Of course, Lola is a normal dog physically, but being deaf-from-birth, she has developed extraordinary skills. As cliché as it sounds, she runs circles around my English Bulldog when it comes to using her senses (which might not be that impressive since all my English Bulldog wants to do is sleep on the couch or bark at the clothes drier). Lola is astoundingly visual, reading facial expressions, if not lips. We speak commands to her, and as long as she’s looking at us, she responds. And, she has an uncanny sense for vibrations. She knows before the rest of us that a car has pulled in the driveway, and when she’s sleeping on the floor and my wheelchair or footsteps pass by, she awakes. In fact, if you didn’t know Lola was deaf, you’d never have a clue – she’s just an alert, happy, hyper little dog buzzing around the house.
But, the vet knows that Lola is deaf, and it clearly freaks out her and her staff. Lola looks and acts like any other dog at the vet clinic, but the fact that it lists her as deaf on her medical chart changes everything, making her “disability” more perception than reality.

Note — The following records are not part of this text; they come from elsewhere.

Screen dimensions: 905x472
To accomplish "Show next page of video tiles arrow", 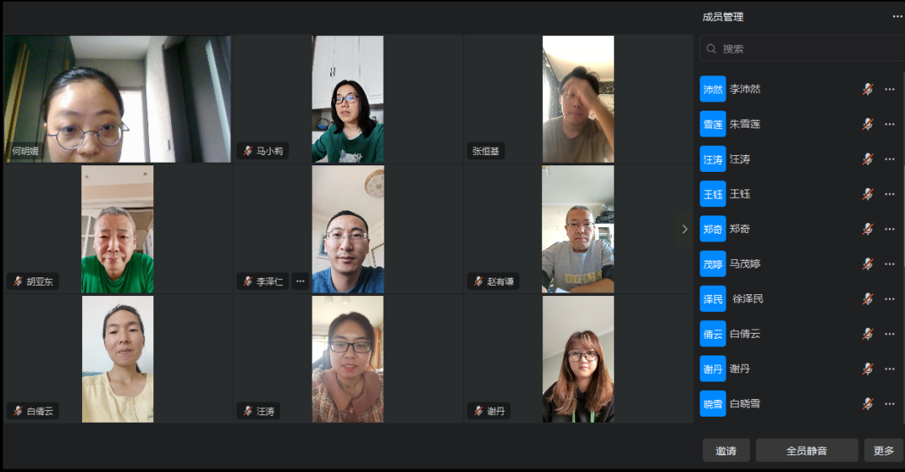I will click(685, 229).
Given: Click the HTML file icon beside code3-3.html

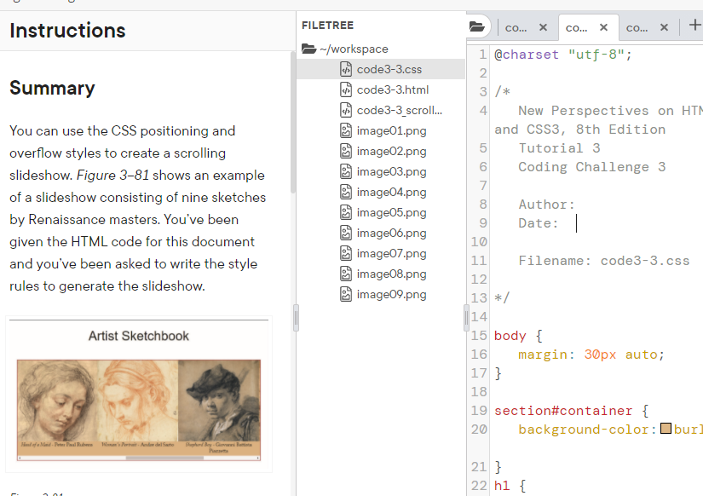Looking at the screenshot, I should point(346,89).
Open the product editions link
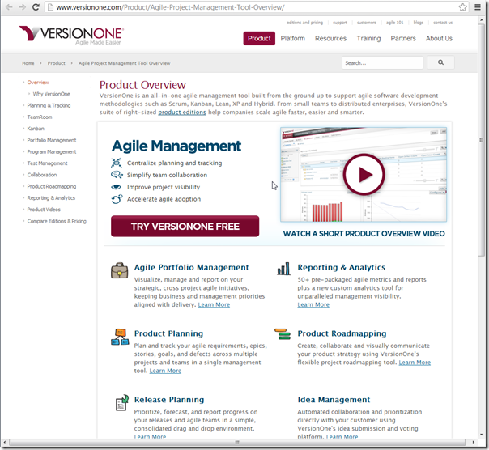The height and width of the screenshot is (450, 489). tap(181, 113)
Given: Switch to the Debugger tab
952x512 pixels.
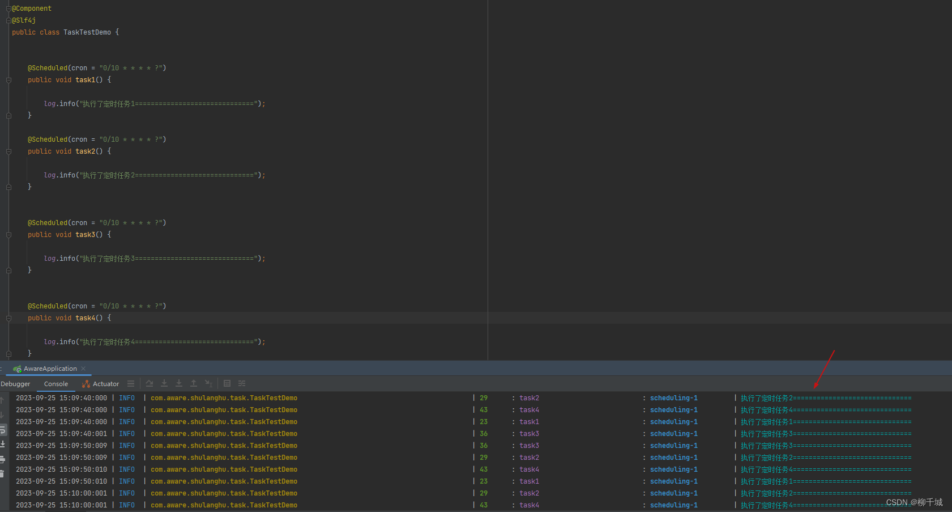Looking at the screenshot, I should [15, 384].
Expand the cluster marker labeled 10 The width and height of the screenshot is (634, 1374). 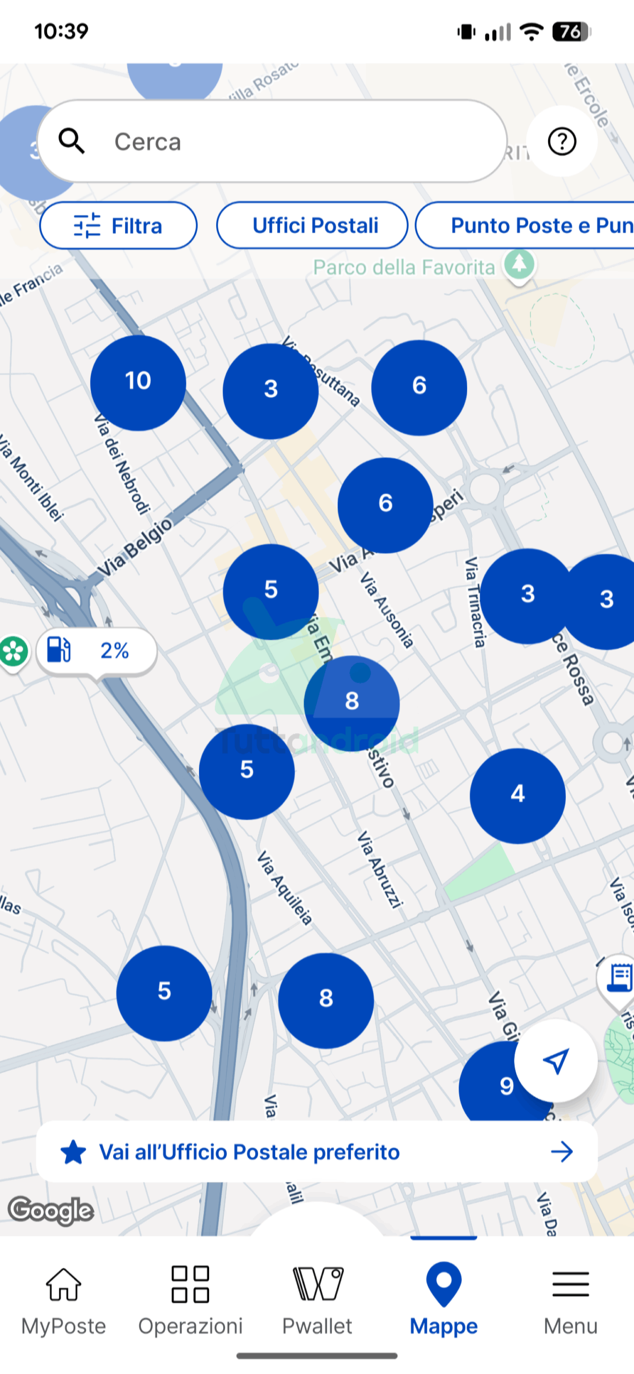(138, 383)
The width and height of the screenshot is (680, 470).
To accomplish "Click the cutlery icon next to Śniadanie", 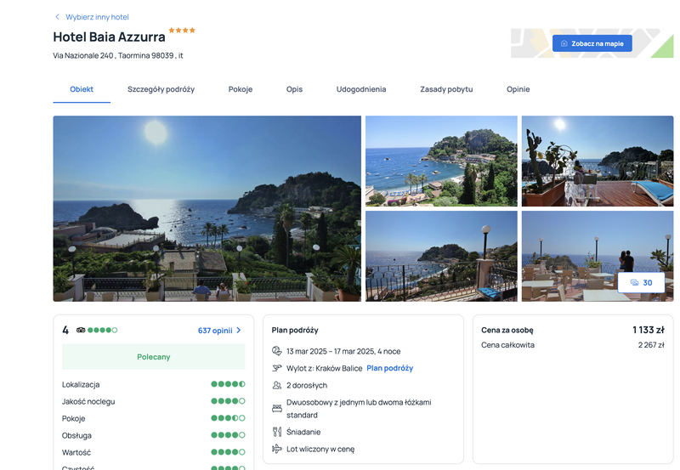I will (x=277, y=432).
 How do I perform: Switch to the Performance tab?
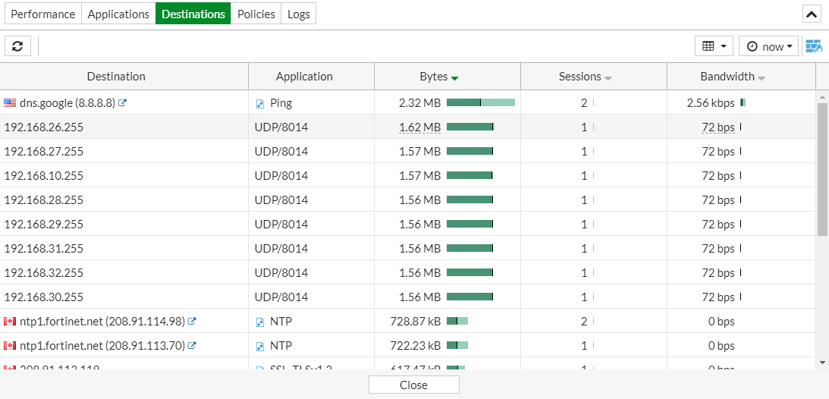coord(43,14)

Finally, the vet examines her and notes, “It’s tough to tell what’s really going on because she’s deaf.”
If she wasn’t deaf, would you ask her a litany of questions, expecting a verbal response from her? I wanted to say but refrained. Really, because a dog is deaf, it’s tough to tell why it’s vomiting? What kind of asinine correlation is that? Clearly, a Critical Thinking course isn’t part of the curriculum for veterinary medicine.
With my sister and I advocating for Lola, she’s finally X-rayed, gladly finding no internal blockages – no rubber balls or cotton socks in her digestive tract – and she’s ultimately diagnosed as having a stomach virus, prescribed a diet of boiled hamburger and rice. In short, the dog’s vomiting got it prescribed a personal chef – ingenious!
And, as I pay the $258.14 bill at the check-out counter, with Lola standing beside me, her panting, pug-nosed face pointing toward the door, wanting to go home, I’m again reminded of how shockingly ignorant the medical field can be toward those of us with disabilities – dogs or humans, no matter.